I have to acknowledge that there are many answers to that question. His life story is part of the most famous book of all times, the Bible. He is known for his faith in ‘one God’, which gave birth to monotheistic religions as we know them today. But he did not set out to accomplish any of these. He woke up everyday and lived an ordinary life just like most of us. This is what I came down to. He is famous because he was a father and a friend. He fathered a family that survived the test of time and turned into a nation. His wasn’t the only family around at that time but only his became a people and remained a people over the centuries. And he was a friend to a God who blessed his family just as He promised He would. Fortunately, he was not the last father who was faithful to Yahweh. And his was not the last family to be blessed. My father is not famous and his name will never make it to the bible but he somehow managed to introduce me to his God and that has made all the difference in my life.
I watched the movie “About Time” last weekend. It was about a young man who discovers that he has the ability to go back in time. All he has to do is find a dark place, clench his fists and think about a desired time in the past that he wants to re-live and he is instantly transported there. While in the past, he could change his course of action which then alters the course of his life. His repeated attempts to right the wrongs of his past makes for one fascinating ride. The fantasy of ‘time travel’ is nothing new. And yet there seems to be no shortage of fiction based on this theme. On the other hand, the unidirectional flow of time from past to present to future and its implications on our lives have been the topic of hundreds of non-fictions including numerous theological books.
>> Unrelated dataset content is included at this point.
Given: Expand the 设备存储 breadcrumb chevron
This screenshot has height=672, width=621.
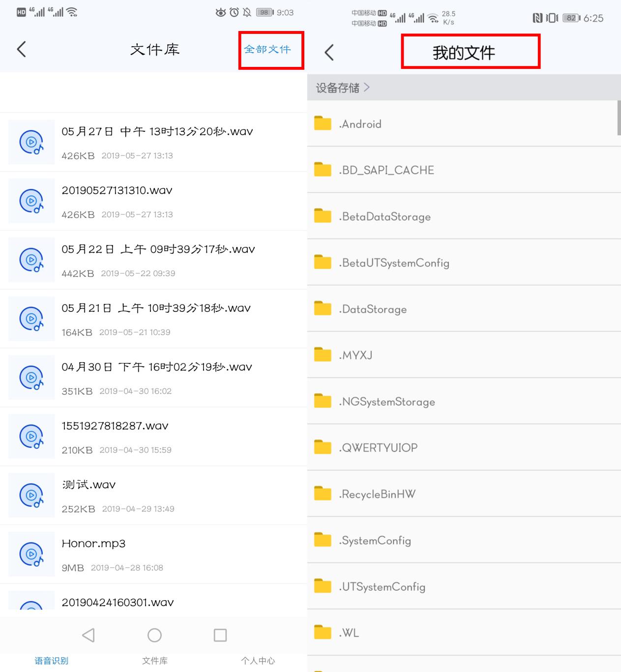Looking at the screenshot, I should [367, 87].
My brain hurts whenever I read a book dealing with how God might be experiencing time based on biblical passages. But lets not go there now.
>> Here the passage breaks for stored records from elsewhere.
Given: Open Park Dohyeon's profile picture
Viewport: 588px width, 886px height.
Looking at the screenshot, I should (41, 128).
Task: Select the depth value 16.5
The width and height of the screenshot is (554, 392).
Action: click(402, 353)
As I was watching the movie, I was wondering what I would do if I had the gift of time travel. I decided that I didn’t have to change my whole life, I just have to go back to about three specific days and change my decisions. I think that would probably alter the course of my life significantly. But with that I assume that my life is solely a result of my past decisions. Honestly, there were so many things I did not choose. I did not choose my race, my parents, my place of birth or even my name. And I don’t get to choose the people I come across on a typical day. I make hundreds of decisions every single day because I have to. God doesn’t make good decisions on my behalf nor does He stop me from making bad choices. And in His infinite wisdom, He saw it fit not to give me the power to turn back the wheels of time. I am made to face life as it comes. I realized that its not always a depressing thought because I would like to think that God faces his time uni-directionally much like I do – because he relates to me in my time.
Towards the end of the movie, the main character lives each day twice. Once facing events unexpectedly and the second time savoring each moment as it comes. I don’t have the luxury of living each day twice. But perhaps if I can stop regretting my past and quit worrying for my future constantly, I may learn the art of walking with God, savoring one moment at a time.